From Environmental Capital (RGGI Bar):
The biggest U.S. experiment so far in capping greenhouse-gas emissions and trading those pollution permits has run into a problem: There are more permits than needed, sending their prices plunging.
There are three reasons for that, all germane to the wider debate over how the government can use a cap-and-trade program to spur environmental progress.
First, state authorities appear to have made a similar mistake as European authorities did when they started their own cap-and-trade program. That is, they over-estimated the amount of permits that power companies would need to cover their emissions requirements. The result is a surplus of pollution permits, which pushes their price down.

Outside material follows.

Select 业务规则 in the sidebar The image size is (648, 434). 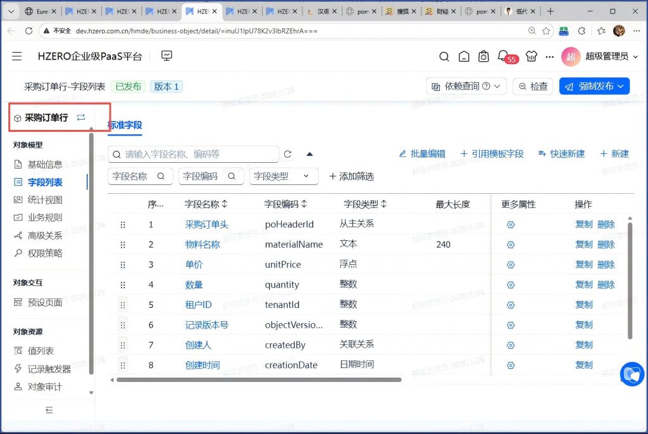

Second, the recession whacked demand for electricity, which means that power plants emitted even less than they thought they would.
Third, cheap natural gas over the last year has made it easier for power companies to switch to the cleaner-burning fuel, which again means fewer emissions of greenhouse-gases. ...
RGGI’s experience doesn’t mean that a cap-and-trade approach doesn’t work for tackling emissions. In fact, in the near term at least, it makes the burden a lot easier to bear for utilities and other companies.
But it does underscore one big lesson for any national cap-and-trade plan, like the one simmering on the Hill: If emissions caps are meant to drive innovation and clean-energy in the electricity business, then the caps better be tight-fitting, not floppy around the ears.
Those who claim that too many permits is a problem with cap-and-trade are misguided, at best, or disingenuous*, at worst. Distributing too many permits (i.e., lax environmental standards) is a political problem, not economic.